One of the hazards of being a frequent traveller is that you increase your odds of being caught up in a natural disaster. It happened to me in Japan in 2011, when I was there for the dreadful mega-earthquake and tsunami, and couldn’t get back home for 5 days. It very nearly happened in Queensland this week, but thankfully this time I’ve had a lucky escape.
On Thursday I flew to the Whitsundays on the inaugural Tigerair flight from Brisbane to the Whitsunday Coast. It was a great flight and the start of a valuable service that promises to be a boon for the region, delivering low-cost fares for people travelling in and out of the Whitsundays.
This is one of my favourite destinations in Australia, with spectacular scenery and some of the most beautiful beaches in the world. It was many years since I’d been there and I was looking forward to returning, and especially to seeing Whitehaven Beach, which has eluded me on previous visits.
My visit was hosted by Tourism Whitsundays, which worked with Tigerair to bring a group of nine journalists and social media influencers to experience the region on a four-night familiarization tour. As we descended into the Whitsunday Coast Airport, I remember thinking “It’s a bit wet. What a pity the weather is so disappointing.” (There was the small issue of a cyclone developing, but it was more than 500km to the north-east and heading very slowly in the direction of Townsville. Hindsight is a wonderful thing, isn’t it?)
We were met at the airport by Tourism Whitsundays’ very lovely PR & Communications specialist, Deborah Friend, who as you can imagine, got plenty of ribbing about her name over the next few days. The tropical storm wasn’t yet called Cyclone Debbie but it was developing into a force to be reckoned with.

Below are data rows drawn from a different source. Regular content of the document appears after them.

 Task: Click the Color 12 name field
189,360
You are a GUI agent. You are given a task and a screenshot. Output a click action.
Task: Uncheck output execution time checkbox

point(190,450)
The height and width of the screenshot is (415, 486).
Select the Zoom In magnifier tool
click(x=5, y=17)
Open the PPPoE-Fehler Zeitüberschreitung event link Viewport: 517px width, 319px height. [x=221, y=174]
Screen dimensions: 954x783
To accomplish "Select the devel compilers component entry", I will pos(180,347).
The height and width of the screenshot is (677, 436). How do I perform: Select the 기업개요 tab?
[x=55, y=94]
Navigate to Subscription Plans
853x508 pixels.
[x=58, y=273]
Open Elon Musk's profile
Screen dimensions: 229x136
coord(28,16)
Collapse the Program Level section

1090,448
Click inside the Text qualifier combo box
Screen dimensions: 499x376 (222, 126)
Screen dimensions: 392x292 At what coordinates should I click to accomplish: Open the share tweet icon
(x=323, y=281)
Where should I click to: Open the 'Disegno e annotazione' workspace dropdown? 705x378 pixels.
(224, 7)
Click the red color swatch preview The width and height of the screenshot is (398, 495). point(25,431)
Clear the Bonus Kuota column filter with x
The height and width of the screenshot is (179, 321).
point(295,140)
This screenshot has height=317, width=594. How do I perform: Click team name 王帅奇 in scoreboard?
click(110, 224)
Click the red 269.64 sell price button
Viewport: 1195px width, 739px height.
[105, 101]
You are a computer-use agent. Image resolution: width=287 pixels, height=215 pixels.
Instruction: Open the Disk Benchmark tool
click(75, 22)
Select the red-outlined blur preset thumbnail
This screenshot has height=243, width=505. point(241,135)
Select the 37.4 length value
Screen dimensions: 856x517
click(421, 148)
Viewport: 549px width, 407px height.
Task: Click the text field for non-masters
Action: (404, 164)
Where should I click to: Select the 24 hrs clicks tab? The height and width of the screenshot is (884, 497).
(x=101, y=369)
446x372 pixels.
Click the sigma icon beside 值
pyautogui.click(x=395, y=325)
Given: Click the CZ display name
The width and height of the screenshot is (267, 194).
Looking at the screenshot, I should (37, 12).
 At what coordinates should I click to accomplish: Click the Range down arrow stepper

Abell Point Marina is the jewel in the crown of Airlie Beach, rescued from oblivion a couple of years ago and transformed into a world-class marina. At a beautifully dressed table in Lure restaurant, overlooking the marina, the Mayor of Whitsunday Regional Council, Andrew Willcox, welcomed us enthusiastically and talked about the opportunities the new air service would bring. He loves the Whitsundays. “The worst day on the water is better than the best day in the office,” he said.
It was raining steadily and the much-anticipated sunset sail on the schooner Providence V had to be cancelled that night. The rain continued to fall on and off over the next couple of days, but surprisingly there were also periods of sunny skies and gentle breezes. On Saturday night in Airlie Beach, when the whole town was pumping with its typically busy nightlife, the evening was so glorious you would never have known a cyclone was on the doorstep.
We scooted around in motorized tuk tuks – a fantastic, fun way of seeing the sights – and experienced a gastronomic tour of smart restaurants and bars that are taking the Airlie Beach food scene to another level. On Friday, we were whisked off to Daydream Island where one of the star attractions is the Living Reef, a microcosm of the Great Barrier Reef where you can hand-feed stingrays, baby sharks and barramundi. We fed lots of fish, drank lots of cocktails and took photos of the island’s three iconic mermaid statues. Yesterday I read that two of the mermaids had been washed away.
Leaving the island around noon on Saturday, I worried for the guests who were still arriving. By now it was looking as though the cyclone could be a real threat. I felt especially sorry for the wedding parties – there were five weddings at Daydream on Saturday and with the marina in Airlie Beach closing later that evening, they were effectively stranded.
According to the news reports that have started filtering through after Cyclone Debbie wreaked havoc on the region yesterday, people on Daydream Island are going through a pretty torrid time. Water is being rationed and the jetty was destroyed, meaning that helicopter evacuations are likely. Thankfully there are so far no reports of loss of life.
By Saturday, the cyclone was changing course and it was looking increasingly likely that we could be in its path. While we were enjoying a superb barbecue lunch on the jetty at Coral Sea Resort in Airlie Beach – ironically with the sun shining and the sea looking a picture of calm – our hosts were weighing up the options.
It wasn’t much of a choice. There was a real possibility that flights in and out of the airport might be cancelled on Monday, and none of us wanted to hang around waiting for Debbie. After a night at the luxurious Mirage Whitsundays, complete with a dip in its gorgeous plunge pool, we were on our way home on Sunday morning, one day ahead of schedule.
Watching yesterday’s news reports of Cyclone Debbie hammering the Whitsundays, I feel gutted for our hosts who are working so hard to promote their region. Tourism is vital to the Whitsundays: one in three people are employed in the tourism industry and visitors pump more than $600 million annually into the local economy.
North Queenslanders are resilient people. Like all Australians who face natural disasters, they’ll bounce back and be open for business in no time. Without wanting to downplay what they have just been through, the sun will shine again and the Whitsundays will be as beautiful as ever. Please don’t let this put you off visiting. Tourism will help these wonderful people get back on their feet.